Nessuna proroga per il concordato biennale, mentre viene riaperto l’accesso alla rottamazione quater per chi, non avendo pagato o avendo pagato in ritardo una rata, è decaduto dal beneficio. È quanto contenuto nell’emendamento approvato dalla commissione Affari costituzionali del Senato al decreto Milleproroghe, approvato il 13 febbraio scorso dal Senato (la questione di fiducia posta dal governo sul ddl di conversione in legge è stata approvata con 97 voti favorevoli e 57 voti contrari. Il provvedimento, che scade il prossimo 25 febbraio, passa alla Camera dei deputati in seconda lettura).
Da segnalare anche il mancato accoglimento della richiesta di un ulteriore slittamento dell’obbligo per le aziende di assicurarsi contro i rischi catastrofali e le calamità naturali.
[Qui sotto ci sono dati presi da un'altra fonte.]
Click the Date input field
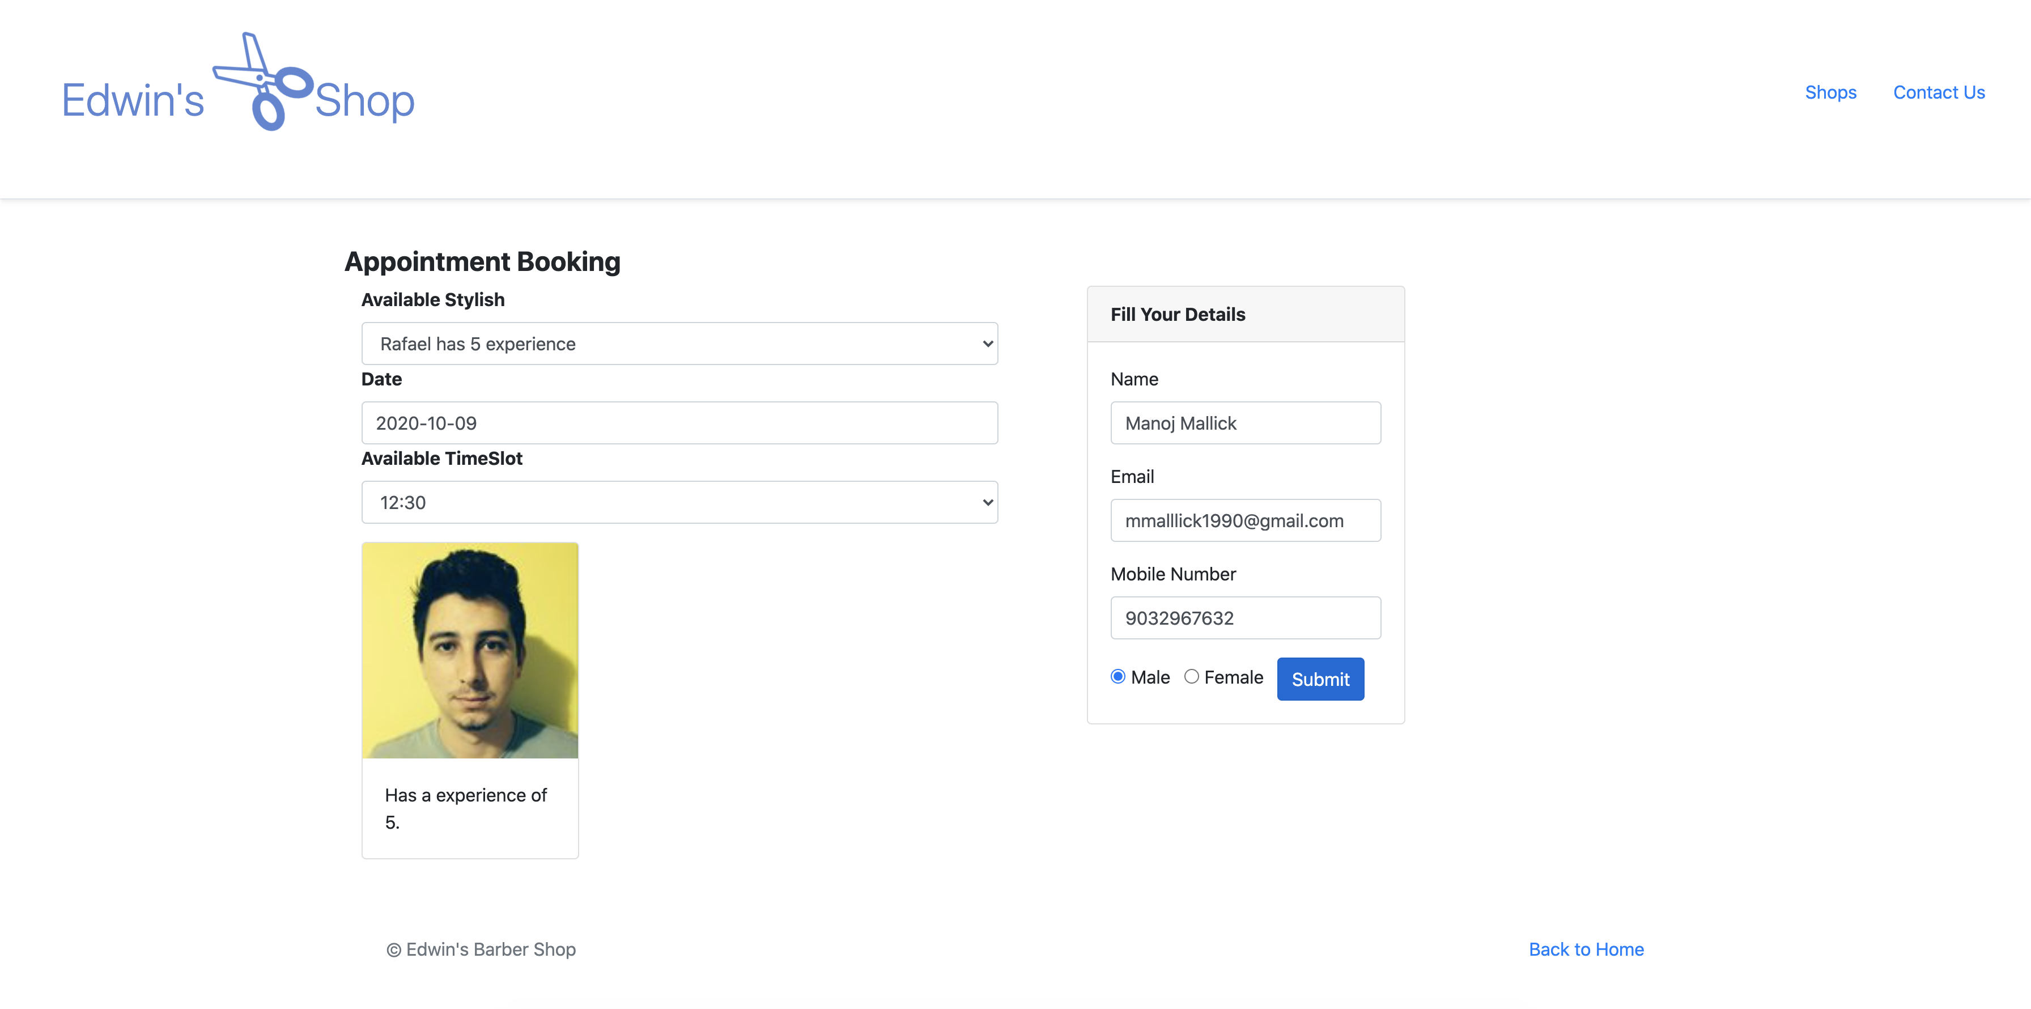This screenshot has height=1009, width=2031. coord(679,423)
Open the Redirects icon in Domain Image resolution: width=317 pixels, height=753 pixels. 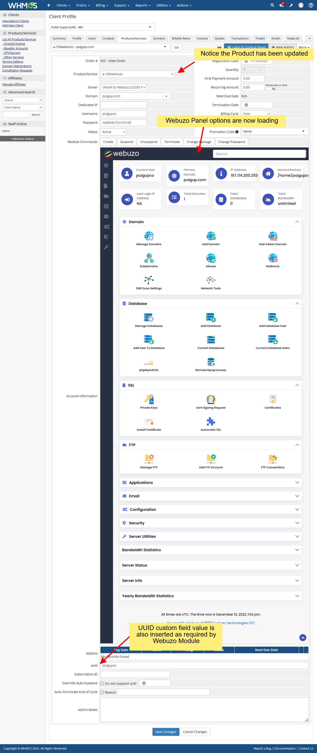pyautogui.click(x=273, y=258)
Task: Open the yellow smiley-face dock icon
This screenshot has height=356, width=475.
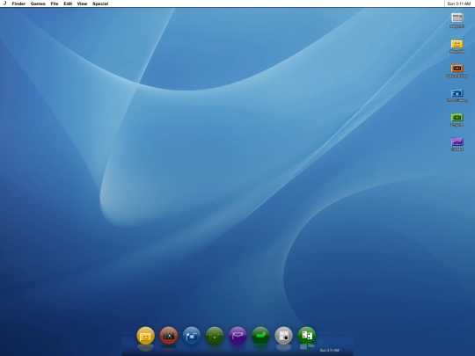Action: [146, 336]
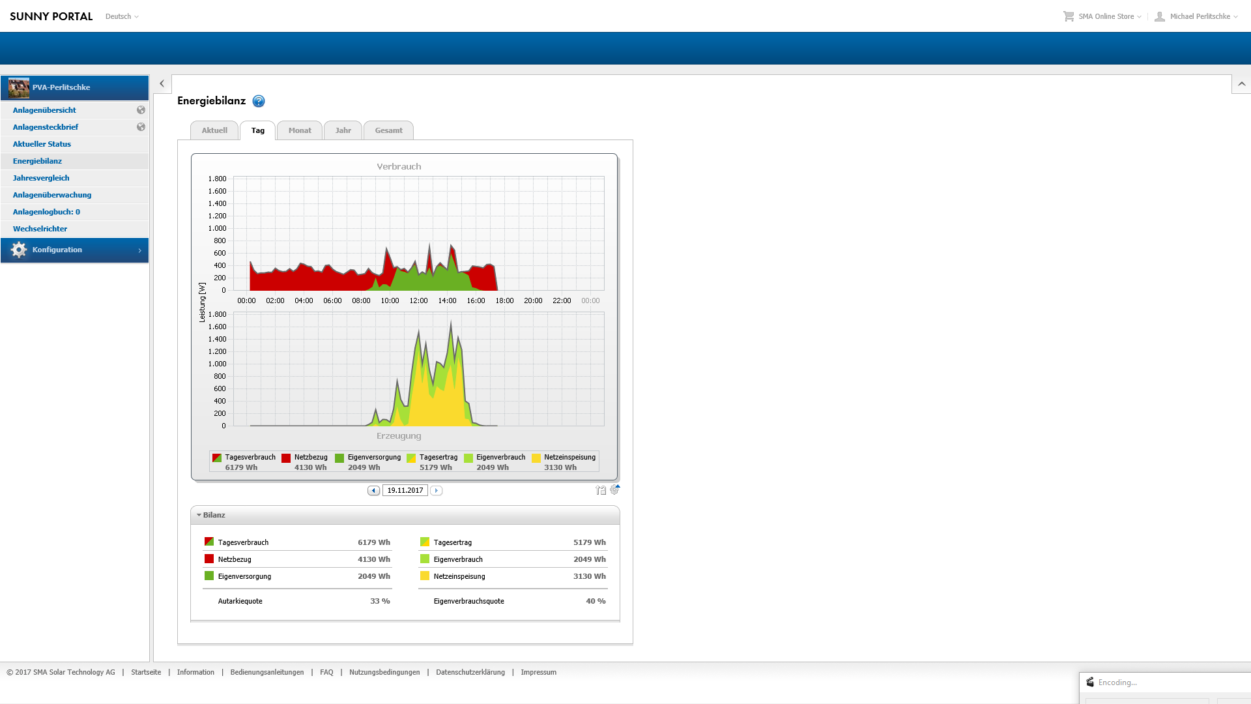Click the SMA Online Store cart icon

click(x=1069, y=16)
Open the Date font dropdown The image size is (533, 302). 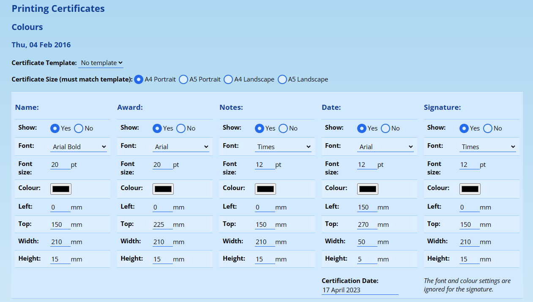tap(385, 147)
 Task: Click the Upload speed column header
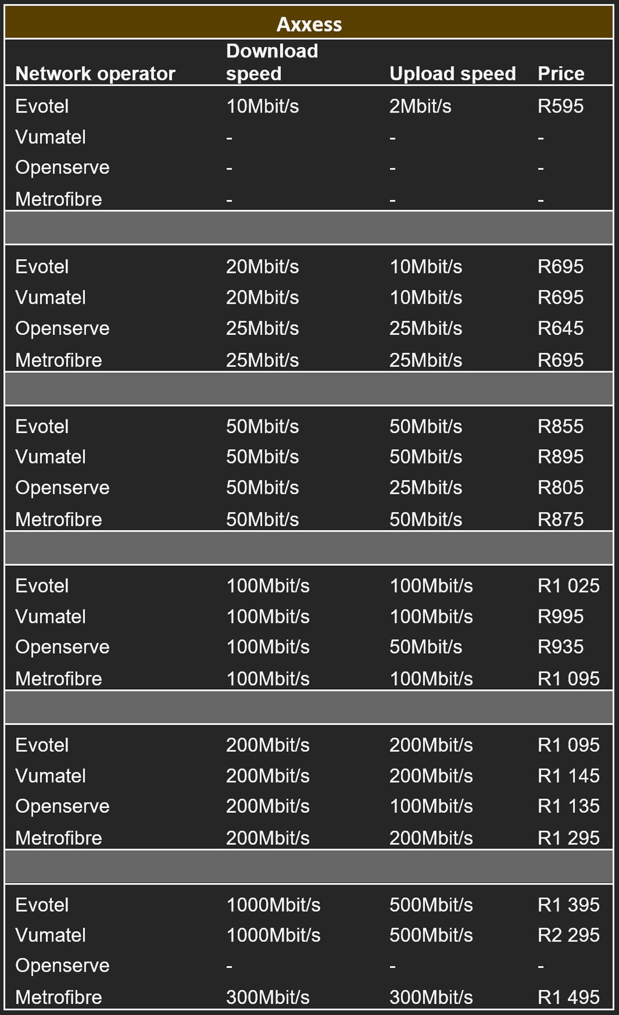click(452, 74)
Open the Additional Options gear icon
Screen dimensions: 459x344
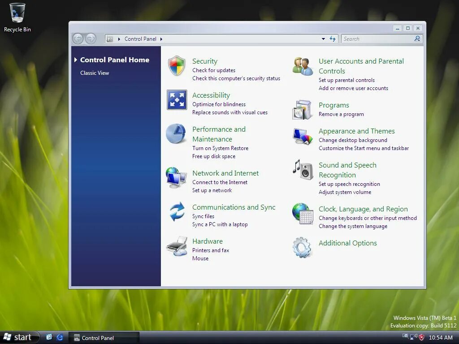[x=303, y=248]
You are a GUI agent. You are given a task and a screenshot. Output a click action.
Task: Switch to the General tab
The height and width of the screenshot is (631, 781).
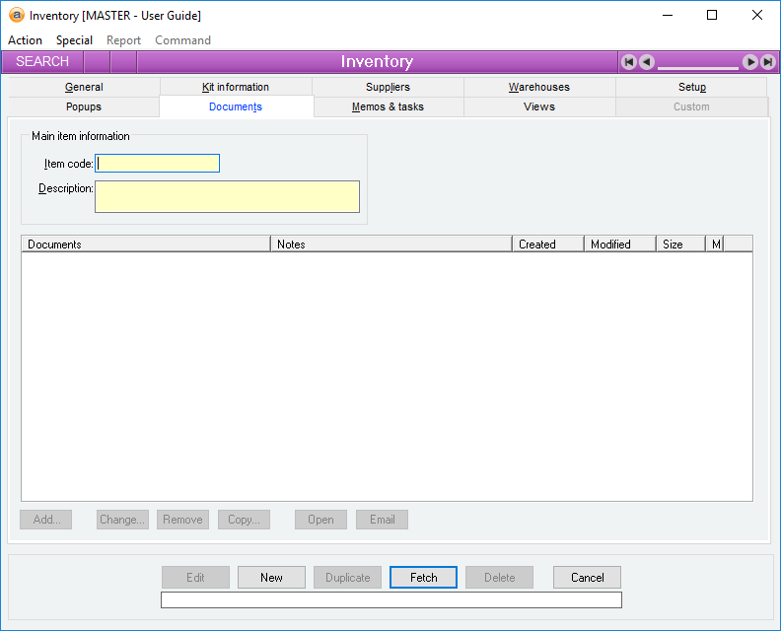click(x=84, y=87)
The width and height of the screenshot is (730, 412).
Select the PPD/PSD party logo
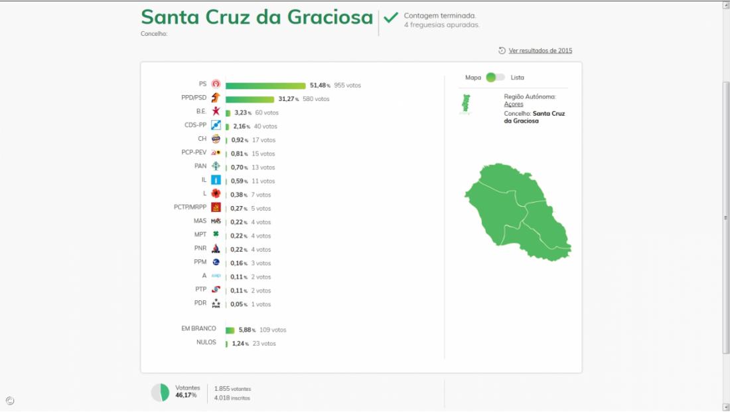(x=216, y=98)
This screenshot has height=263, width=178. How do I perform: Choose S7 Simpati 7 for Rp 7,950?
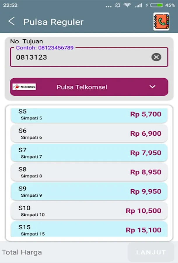[89, 153]
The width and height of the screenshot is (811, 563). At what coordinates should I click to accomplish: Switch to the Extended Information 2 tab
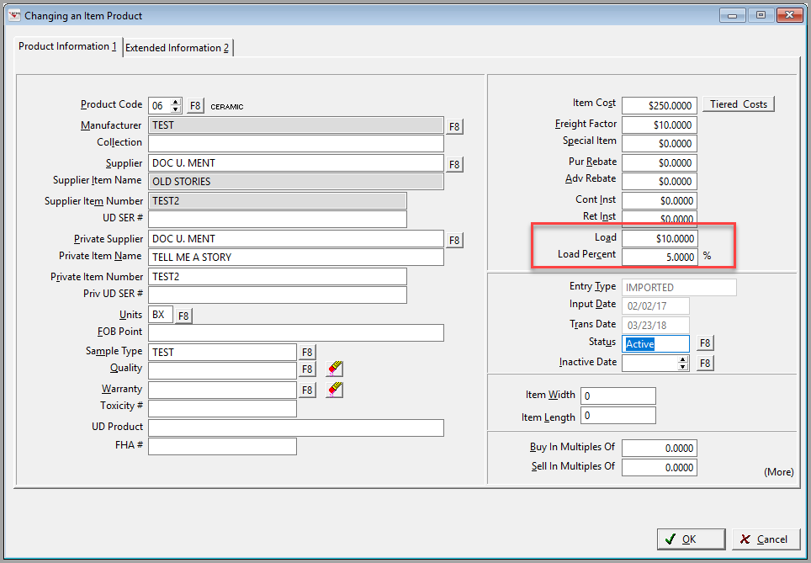(x=178, y=47)
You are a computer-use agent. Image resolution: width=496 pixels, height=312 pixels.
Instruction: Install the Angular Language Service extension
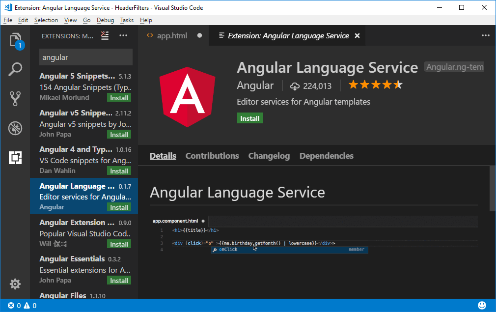[x=250, y=118]
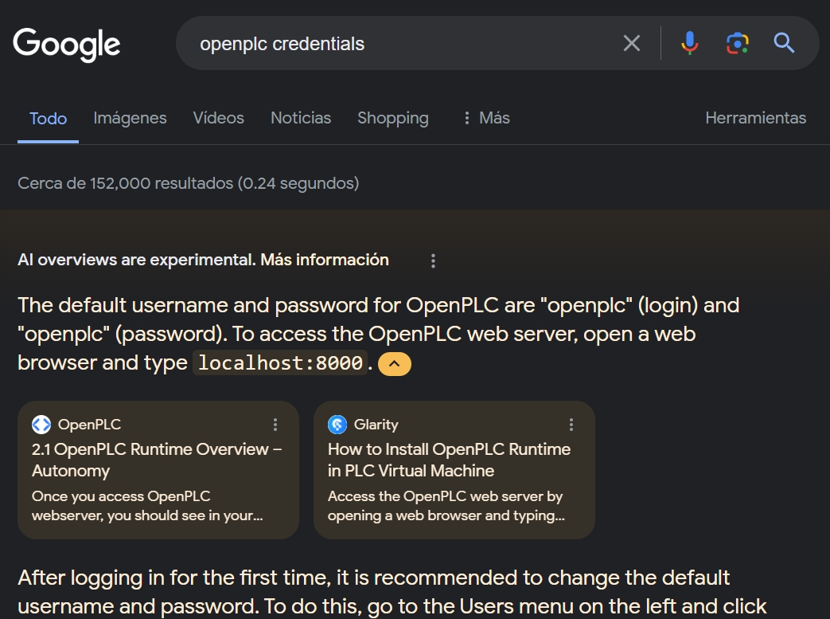Image resolution: width=830 pixels, height=619 pixels.
Task: Click the OpenPLC site favicon
Action: (x=41, y=425)
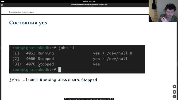Click the Лабораторная работа № 6 window title
Viewport: 178px width, 100px height.
[89, 4]
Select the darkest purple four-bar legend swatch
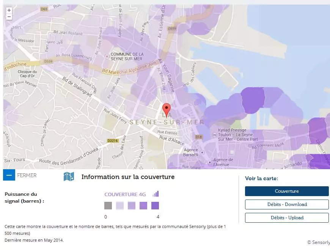Image resolution: width=330 pixels, height=250 pixels. [155, 206]
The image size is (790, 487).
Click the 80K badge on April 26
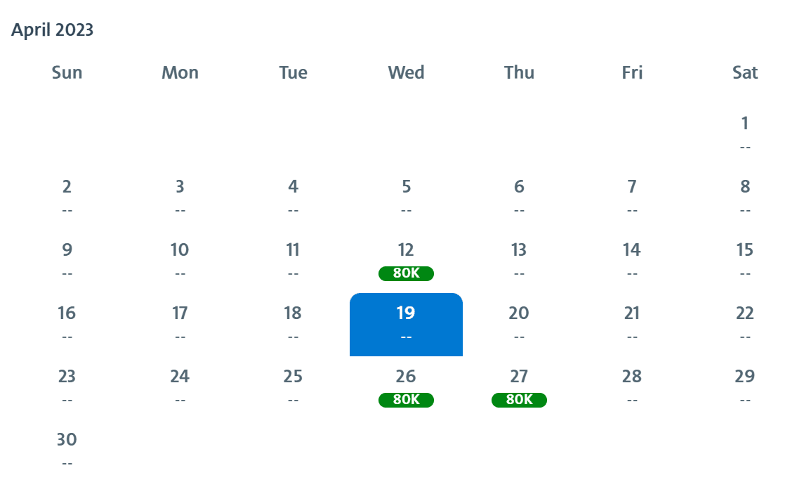point(406,400)
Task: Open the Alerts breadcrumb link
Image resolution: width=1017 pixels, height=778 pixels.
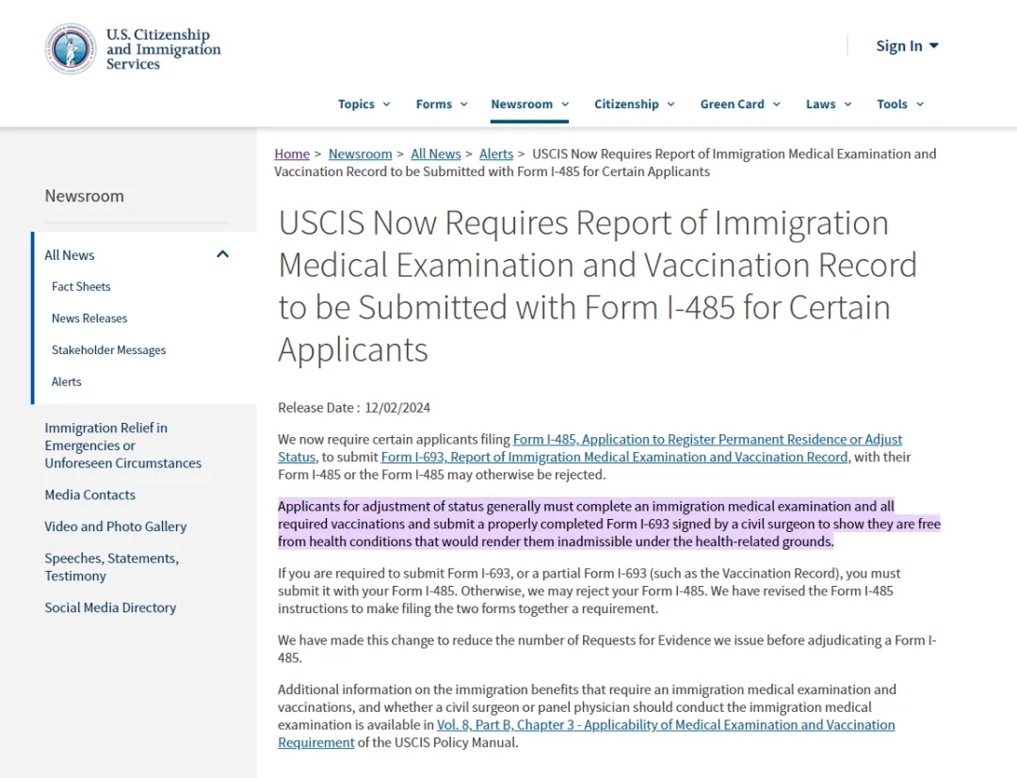Action: [496, 154]
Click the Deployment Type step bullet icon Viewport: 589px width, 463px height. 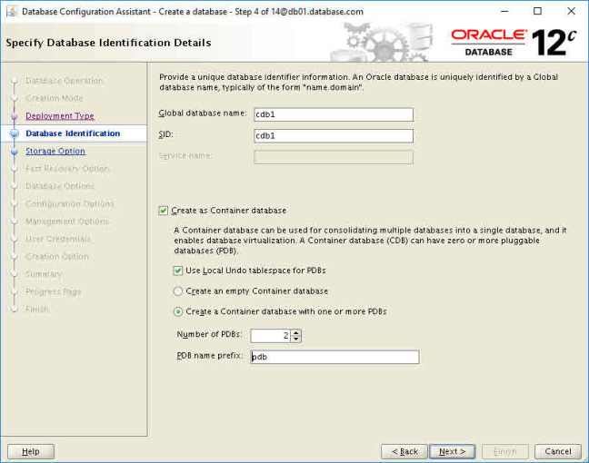(14, 116)
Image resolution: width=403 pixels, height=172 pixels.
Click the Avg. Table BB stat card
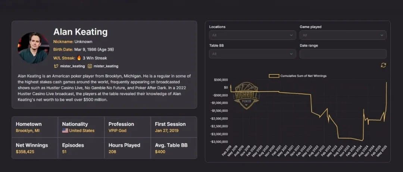click(x=174, y=148)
Per mettersi in regola con l’obbligo di stipulare contratti assicurativi per rischi catastrofali le aziende hanno quindi tempo fino al 31 marzo 2025.
Le imprese chiedono un intervento del Governo
“Quasi quattro milioni di imprese – micro, piccole, medie e grandi – avrebbero a disposizione poco più di un mese per sottoscrivere polizze di particolare complessità, per le quali si è, peraltro, ancora in attesa della pubblicazione in Gazzetta del previsto decreto attuativo. Si tratta con tutta evidenza di una tempistica impraticabile”. Così Confcommercio, Cna, Confartigianato, Casartigiani, Confesercenti e Confcooperative che chiedono al Governo di “intervenire in sede di maxi-emendamento prevedendo una proroga adeguata, anche in considerazione dell’emendamento di proroga al 31 dicembre 2025 intanto approvato in Commissione per i soli settori della pesca e dell’acquacoltura”.